If you are like most professionals, you immediately will become flustered. The intrusion on your time and your progress means that you are not going to accomplish all that you set out to before the end of the day. Is there a way to proceed and still feel good about all that you accomplish?

I believe there is, and it involves first making a miniature, supplemental to-do list that accurately encapsulates the new task that you need to handle. Why create this supplemental to-do list? It gives you focus and direction, reduces anxiety, and increases the probability that you will remain buoyant at the time of its completion and be able to turn back to what you were doing before the task was assigned.

If you don’t compose such a list, and simply plow headlong into the unexpected challenge that has come your way, you might not proceed effectively, and you might never get back to the to-do list on which you were working.

Anticipating the Unexpected

Unforeseen tasks that arise represent more than intrusions on our time; they represent intrusions on our mental and emotional state of being. Some people are naturally good at handling unexpected situations. Most of us, however, are not wired like this. Interruptions and intrusions on our workday take us off the path that we wanted to follow, and tend to be at least momentarily upsetting.

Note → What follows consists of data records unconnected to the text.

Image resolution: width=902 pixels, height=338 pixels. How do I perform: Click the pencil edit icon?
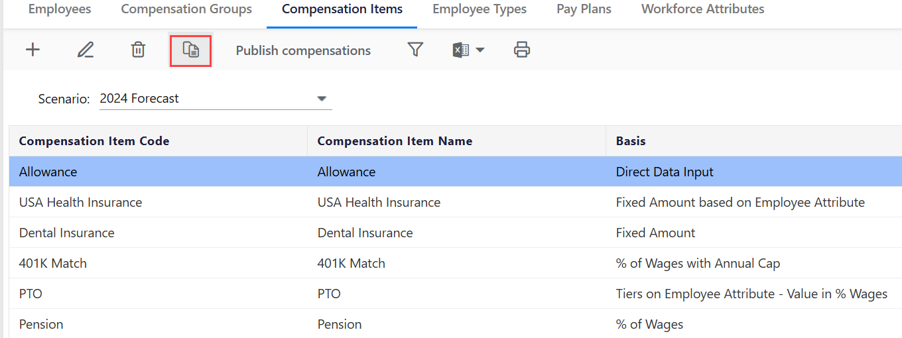pos(86,50)
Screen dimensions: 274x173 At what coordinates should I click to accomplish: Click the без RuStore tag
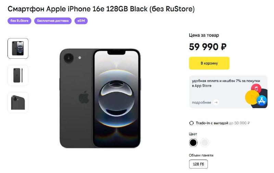(x=20, y=21)
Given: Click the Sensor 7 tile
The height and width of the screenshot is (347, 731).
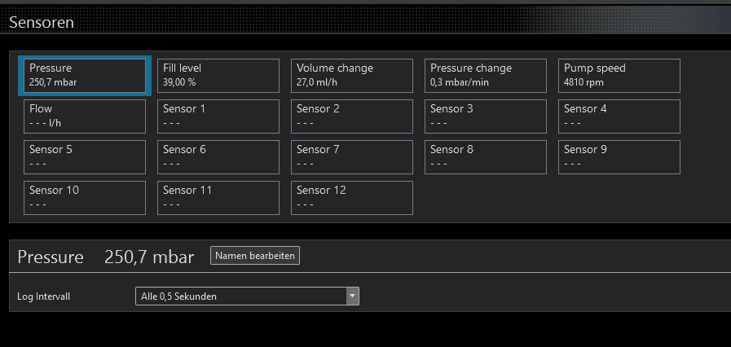Looking at the screenshot, I should click(352, 156).
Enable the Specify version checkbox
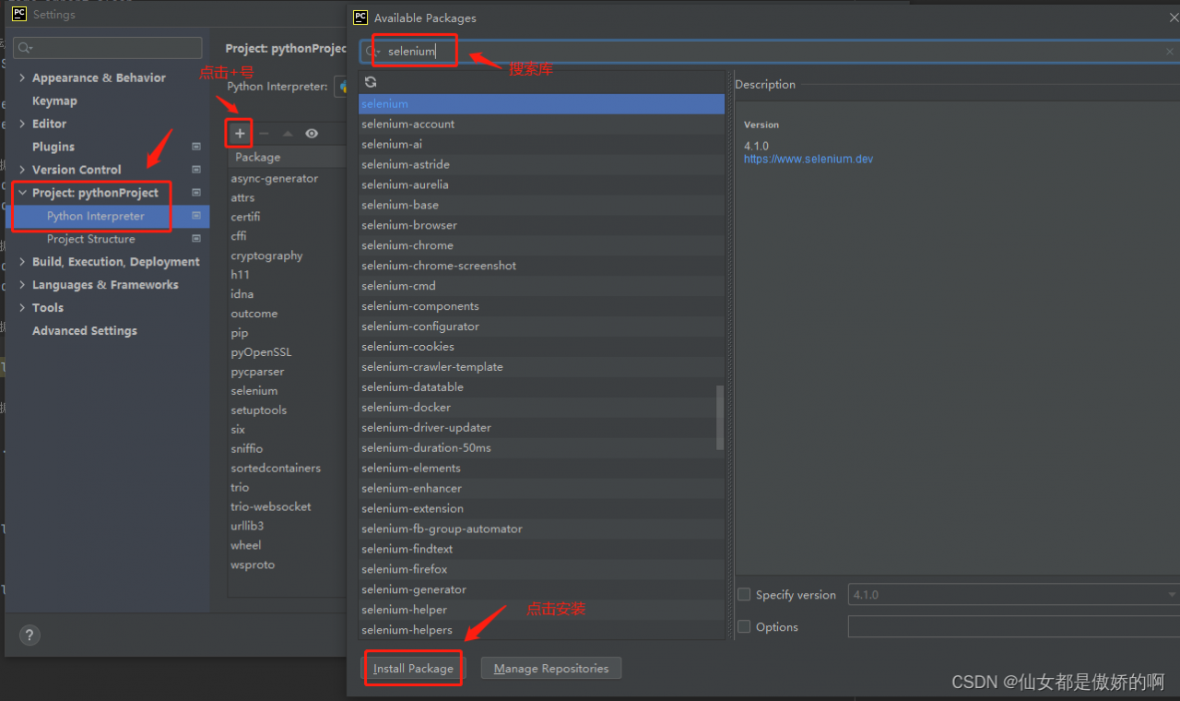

So… when executing the items on your to-do list, proceed ‘knowing’ that there will be an interruption of some sort. You don’t know when it is coming or how large it will be, but it will pull you off course. The key question for you is: can you develop the capacity to maintain balance and equanimity in the face of such disruptions?

The good news is that you can, and it all starts with acknowledging that the situation is likely to happen, devising a supplemental checklist to handle the new task, and as deftly as possible, returning to what you were doing.